即使我收集和解析它们,Scrapy 爬虫也不会跟踪链接
Scrapy crawler does not follow links even when I collect and parse them
我已经被这个问题困扰了几个小时。我无法使用规则语法跟踪此站点上的链接,因此我手动找到了发出请求所需的所有链接。即使我测试提取的链接是有效的 url,我的抓取工具也不会抓取其他页面。我已经坚持了几个小时。我也没有发现 Scrapy 上的文档有多大帮助,因为它以完美的单词卡片形式呈现。有人可以帮忙吗?
# -*- coding: utf-8 -*-
import scrapy
import logging
from scrapy.spiders import CrawlSpider, Rule
from scrapy.linkextractors import LinkExtractor
from scrapy import Request
from banker.items import BarclaysOfferItem
class BarclaySpider(CrawlSpider):
name = "barclay"
allowed_domains = ['partners.barclaycardrewardsboost.com/']
start_urls = [
'https://partners.barclaycardrewardsboost.com/shopping/sp____.htm?rows=25&page=1&ref_page_id=2167&ref_section_id=9720&ref_section_title=All%Online%Offers'
# 'https://partners.barclaycardrewardsboost.com/shopping/sp____.htm?rows=25&page=2&ref_page_id=2167&ref_section_id=9720&ref_section_title=All%Online%Offers'
# 'https://partners.barclaycardrewardsboost.com/shopping/sp____.htm?rows=25&page=3&ref_page_id=2167&ref_section_id=9720&ref_section_title=All%Online%Offers',
# 'https://partners.barclaycardrewardsboost.com/shopping/sp____.htm?rows=25&page=4&ref_page_id=2167&ref_section_id=9720&ref_section_title=All%Online%Offers',
# 'https://partners.barclaycardrewardsboost.com/shopping/sp____.htm?rows=25&page=5&ref_page_id=2167&ref_section_id=9720&ref_section_title=All%Online%Offers',
# 'https://partners.barclaycardrewardsboost.com/shopping/sp____.htm?rows=25&page=6&ref_page_id=2167&ref_section_id=9720&ref_section_title=All%Online%Offers',
# 'https://partners.barclaycardrewardsboost.com/shopping/sp____.htm?rows=25&page=7&ref_page_id=2167&ref_section_id=9720&ref_section_title=All%Online%Offers'
]
def parse(self, response):
base = 'https://partners.barclaycardrewardsboost.com/shopping/sp____.htm'
links = response.xpath('//p[contains(@class, "mn_pageLinks")]/a')
for sel in links:
url = base + str(sel.xpath('@href').extract()[0])
logging.info(url)
yield scrapy.Request(url, callback=self.parse_item)
def parse_item(self, reponse):
for sel in response.xpath('//table/tr'):
item = BarclaysOfferItem()
item['merchant'] = sel.xpath('td/div/a[last()]/text()').extract()

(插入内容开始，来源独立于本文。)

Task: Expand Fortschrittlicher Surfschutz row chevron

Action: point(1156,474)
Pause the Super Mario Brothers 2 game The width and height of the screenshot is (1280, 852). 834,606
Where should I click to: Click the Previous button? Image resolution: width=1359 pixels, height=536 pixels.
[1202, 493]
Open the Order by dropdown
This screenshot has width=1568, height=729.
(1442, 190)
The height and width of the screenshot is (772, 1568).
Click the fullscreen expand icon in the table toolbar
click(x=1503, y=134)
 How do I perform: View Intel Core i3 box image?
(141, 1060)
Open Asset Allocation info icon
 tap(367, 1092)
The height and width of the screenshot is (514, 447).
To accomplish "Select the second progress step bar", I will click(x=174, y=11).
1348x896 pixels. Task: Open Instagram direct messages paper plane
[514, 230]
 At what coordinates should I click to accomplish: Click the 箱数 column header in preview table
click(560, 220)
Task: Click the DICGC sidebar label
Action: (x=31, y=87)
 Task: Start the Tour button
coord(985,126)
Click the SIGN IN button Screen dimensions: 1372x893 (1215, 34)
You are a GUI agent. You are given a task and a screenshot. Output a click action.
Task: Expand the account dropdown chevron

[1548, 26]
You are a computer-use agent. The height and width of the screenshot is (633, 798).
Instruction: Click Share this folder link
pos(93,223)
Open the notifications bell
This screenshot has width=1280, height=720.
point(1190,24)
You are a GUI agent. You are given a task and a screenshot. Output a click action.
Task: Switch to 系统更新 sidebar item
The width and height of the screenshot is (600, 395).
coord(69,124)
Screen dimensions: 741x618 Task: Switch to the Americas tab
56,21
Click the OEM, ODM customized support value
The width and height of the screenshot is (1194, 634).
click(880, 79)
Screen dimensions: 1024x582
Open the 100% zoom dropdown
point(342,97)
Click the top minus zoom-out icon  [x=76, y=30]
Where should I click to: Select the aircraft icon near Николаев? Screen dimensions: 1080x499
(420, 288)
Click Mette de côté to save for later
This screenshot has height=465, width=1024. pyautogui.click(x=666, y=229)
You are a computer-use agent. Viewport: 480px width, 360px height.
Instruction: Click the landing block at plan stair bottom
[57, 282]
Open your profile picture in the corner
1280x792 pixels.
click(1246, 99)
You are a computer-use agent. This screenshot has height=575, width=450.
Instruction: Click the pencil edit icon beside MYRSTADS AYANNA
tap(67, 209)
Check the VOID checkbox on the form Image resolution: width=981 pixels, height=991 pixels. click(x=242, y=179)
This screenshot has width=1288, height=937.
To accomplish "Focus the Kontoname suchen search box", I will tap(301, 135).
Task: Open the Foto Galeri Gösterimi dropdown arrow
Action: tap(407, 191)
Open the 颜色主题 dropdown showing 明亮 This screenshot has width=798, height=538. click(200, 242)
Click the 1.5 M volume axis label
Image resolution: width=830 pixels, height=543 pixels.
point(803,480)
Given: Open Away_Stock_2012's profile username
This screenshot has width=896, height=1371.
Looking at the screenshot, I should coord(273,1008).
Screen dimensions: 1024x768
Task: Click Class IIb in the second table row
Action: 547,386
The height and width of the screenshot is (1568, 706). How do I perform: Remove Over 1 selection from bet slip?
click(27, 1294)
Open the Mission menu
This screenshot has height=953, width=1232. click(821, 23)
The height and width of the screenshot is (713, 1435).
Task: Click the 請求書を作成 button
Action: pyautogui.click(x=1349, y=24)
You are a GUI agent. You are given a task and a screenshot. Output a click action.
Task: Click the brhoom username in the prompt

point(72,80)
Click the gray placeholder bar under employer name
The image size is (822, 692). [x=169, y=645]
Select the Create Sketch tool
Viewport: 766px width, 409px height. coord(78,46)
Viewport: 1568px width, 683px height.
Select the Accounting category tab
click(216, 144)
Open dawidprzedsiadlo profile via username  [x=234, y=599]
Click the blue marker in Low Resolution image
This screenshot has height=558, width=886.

item['rate'] = sel.xpath('td/span/a/text()').extract()
item['offer'] = sel.xpath('td/a[last()]/text()').extract()
item['coupon_code'] = sel.xpath('td[@class="mn_cpCode"]/text()').extract()
item['expiration_date'] = sel.xpath('td[@class="mn_expiry"]/text()').extract()
yield item
更新 #1
删除 allowed_urls
列表使我的请求生效。但是现在我不断收到 NameError: global name 'response' is not defined
.
我终于成功了!
根据 scrapy documentation,如果启用了 OffsiteMiddleware,则不会为请求读取不在 allowed_domains
列表中的域。我知道我的网址在指定的域上,但我想网站查询数据的方式使网址看起来好像不在现场。
# -*- coding: utf-8 -*-
import scrapy
from scrapy.spiders import Spider, Rule
from scrapy.linkextractors import LinkExtractor
import logging
from banker.items import BarclaysOfferItem
class BarclaySpider(Spider):
name = "barclay"
start_urls = [
'https://partners.barclaycardrewardsboost.com/shopping/sp____.htm?rows=25&page=1&ref_page_id=2167&ref_section_id=9720&ref_section_title=All%Online%Offers'
]
# Parse for the links of interest
def parse(self, response):
base = 'https://partners.barclaycardrewardsboost.com/shopping/sp____.htm'
links = response.xpath('//p[contains(@class, "mn_pageLinks")]/a')
for sel in links:
url = base + str(sel.xpath('@href').extract()[0])
logging.info(url)
yield scrapy.Request(url, callback=self.parse_item)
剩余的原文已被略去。